- [Provided entries]
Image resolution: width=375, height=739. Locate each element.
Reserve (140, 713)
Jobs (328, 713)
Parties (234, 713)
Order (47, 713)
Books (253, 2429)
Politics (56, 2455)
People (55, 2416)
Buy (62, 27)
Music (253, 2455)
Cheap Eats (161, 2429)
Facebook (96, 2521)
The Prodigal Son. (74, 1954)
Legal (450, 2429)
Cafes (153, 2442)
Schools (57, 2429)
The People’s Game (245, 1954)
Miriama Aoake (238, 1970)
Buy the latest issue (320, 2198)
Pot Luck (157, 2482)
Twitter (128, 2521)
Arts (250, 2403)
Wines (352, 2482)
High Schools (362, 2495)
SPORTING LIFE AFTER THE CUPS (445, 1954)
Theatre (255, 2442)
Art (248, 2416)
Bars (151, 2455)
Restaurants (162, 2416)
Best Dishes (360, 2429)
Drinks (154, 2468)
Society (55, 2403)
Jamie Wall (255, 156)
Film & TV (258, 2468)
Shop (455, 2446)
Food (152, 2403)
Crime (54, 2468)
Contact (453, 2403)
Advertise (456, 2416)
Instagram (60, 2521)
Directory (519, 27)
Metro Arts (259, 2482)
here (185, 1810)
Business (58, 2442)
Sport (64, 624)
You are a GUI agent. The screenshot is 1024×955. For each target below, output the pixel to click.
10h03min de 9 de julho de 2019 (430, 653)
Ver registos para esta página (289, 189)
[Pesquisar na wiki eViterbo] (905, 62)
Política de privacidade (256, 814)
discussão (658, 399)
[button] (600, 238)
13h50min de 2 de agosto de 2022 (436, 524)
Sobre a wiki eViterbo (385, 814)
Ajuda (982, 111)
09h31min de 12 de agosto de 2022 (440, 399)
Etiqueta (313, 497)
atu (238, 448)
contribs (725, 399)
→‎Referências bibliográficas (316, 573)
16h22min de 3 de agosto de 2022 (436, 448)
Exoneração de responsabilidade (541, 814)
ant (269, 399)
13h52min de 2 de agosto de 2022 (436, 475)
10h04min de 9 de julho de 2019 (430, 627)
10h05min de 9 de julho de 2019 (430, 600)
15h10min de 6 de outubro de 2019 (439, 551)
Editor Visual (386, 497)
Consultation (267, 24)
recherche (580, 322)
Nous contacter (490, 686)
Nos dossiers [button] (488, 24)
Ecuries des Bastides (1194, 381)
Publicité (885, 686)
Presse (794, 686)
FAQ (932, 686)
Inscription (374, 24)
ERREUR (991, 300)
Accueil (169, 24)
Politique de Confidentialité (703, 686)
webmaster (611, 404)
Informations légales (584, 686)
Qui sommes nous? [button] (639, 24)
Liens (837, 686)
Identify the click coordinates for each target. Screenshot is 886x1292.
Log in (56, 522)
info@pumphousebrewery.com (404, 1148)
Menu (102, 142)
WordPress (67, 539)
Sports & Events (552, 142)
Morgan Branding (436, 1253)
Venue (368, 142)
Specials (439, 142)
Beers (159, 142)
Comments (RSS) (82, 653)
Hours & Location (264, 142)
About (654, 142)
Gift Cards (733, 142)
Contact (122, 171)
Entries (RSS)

- [Problem to work on] Recast all of the material above as a numbered list, leaving out any blank lines.

- [Complete answer]
1. Image resolution: width=375, height=739. Locate each element.
2. Reserve (140, 713)
3. Jobs (328, 713)
4. Parties (234, 713)
5. Order (47, 713)
6. Books (253, 2429)
7. Politics (56, 2455)
8. People (55, 2416)
9. Buy (62, 27)
10. Music (253, 2455)
11. Cheap Eats (161, 2429)
12. Facebook (96, 2521)
13. The Prodigal Son. (74, 1954)
14. Legal (450, 2429)
15. Cafes (153, 2442)
16. Schools (57, 2429)
17. The People’s Game (245, 1954)
18. Miriama Aoake (238, 1970)
19. Buy the latest issue (320, 2198)
20. Pot Luck (157, 2482)
21. Twitter (128, 2521)
22. Arts (250, 2403)
23. Wines (352, 2482)
24. High Schools (362, 2495)
25. SPORTING LIFE AFTER THE CUPS (445, 1954)
26. Theatre (255, 2442)
27. Art (248, 2416)
28. Bars (151, 2455)
29. Restaurants (162, 2416)
30. Best Dishes (360, 2429)
31. Drinks (154, 2468)
32. Society (55, 2403)
33. Jamie Wall (255, 156)
34. Film & TV (258, 2468)
35. Shop (455, 2446)
36. Food (152, 2403)
37. Crime (54, 2468)
38. Contact (453, 2403)
39. Advertise (456, 2416)
40. Instagram (60, 2521)
41. Directory (519, 27)
42. Metro Arts (259, 2482)
43. here (185, 1810)
44. Business (58, 2442)
45. Sport (64, 624)
46. You are a GUI agent. The screenshot is 1024×955. For each target below, output the pixel to click.
47. 10h03min de 9 de julho de 2019 (430, 653)
48. Ver registos para esta página (289, 189)
49. [Pesquisar na wiki eViterbo] (905, 62)
50. Política de privacidade (256, 814)
51. discussão (658, 399)
52. [button] (600, 238)
53. 13h50min de 2 de agosto de 2022 (436, 524)
54. Sobre a wiki eViterbo (385, 814)
55. Ajuda (982, 111)
56. 09h31min de 12 de agosto de 2022 (440, 399)
57. Etiqueta (313, 497)
58. atu (238, 448)
59. contribs (725, 399)
60. →‎Referências bibliográficas (316, 573)
61. 16h22min de 3 de agosto de 2022 (436, 448)
62. Exoneração de responsabilidade (541, 814)
63. ant (269, 399)
64. 13h52min de 2 de agosto de 2022 (436, 475)
65. 10h04min de 9 de julho de 2019 (430, 627)
66. 10h05min de 9 de julho de 2019 (430, 600)
67. 15h10min de 6 de outubro de 2019 (439, 551)
68. Editor Visual (386, 497)
69. Consultation (267, 24)
70. recherche (580, 322)
71. Nous contacter (490, 686)
72. Nos dossiers [button] (488, 24)
73. Ecuries des Bastides (1194, 381)
74. Publicité (885, 686)
75. Presse (794, 686)
76. FAQ (932, 686)
77. Inscription (374, 24)
78. ERREUR (991, 300)
79. Accueil (169, 24)
80. Politique de Confidentialité (703, 686)
81. webmaster (611, 404)
82. Informations légales (584, 686)
83. Qui sommes nous? [button] (639, 24)
84. Liens (837, 686)
85. Identify the click coordinates for each target. Screenshot is 886x1292.
86. Log in (56, 522)
87. info@pumphousebrewery.com (404, 1148)
88. Menu (102, 142)
89. WordPress (67, 539)
90. Sports & Events (552, 142)
91. Morgan Branding (436, 1253)
92. Venue (368, 142)
93. Specials (439, 142)
94. Beers (159, 142)
95. Comments (RSS) (82, 653)
96. Hours & Location (264, 142)
97. About (654, 142)
98. Gift Cards (733, 142)
99. Contact (122, 171)
100. Entries (RSS)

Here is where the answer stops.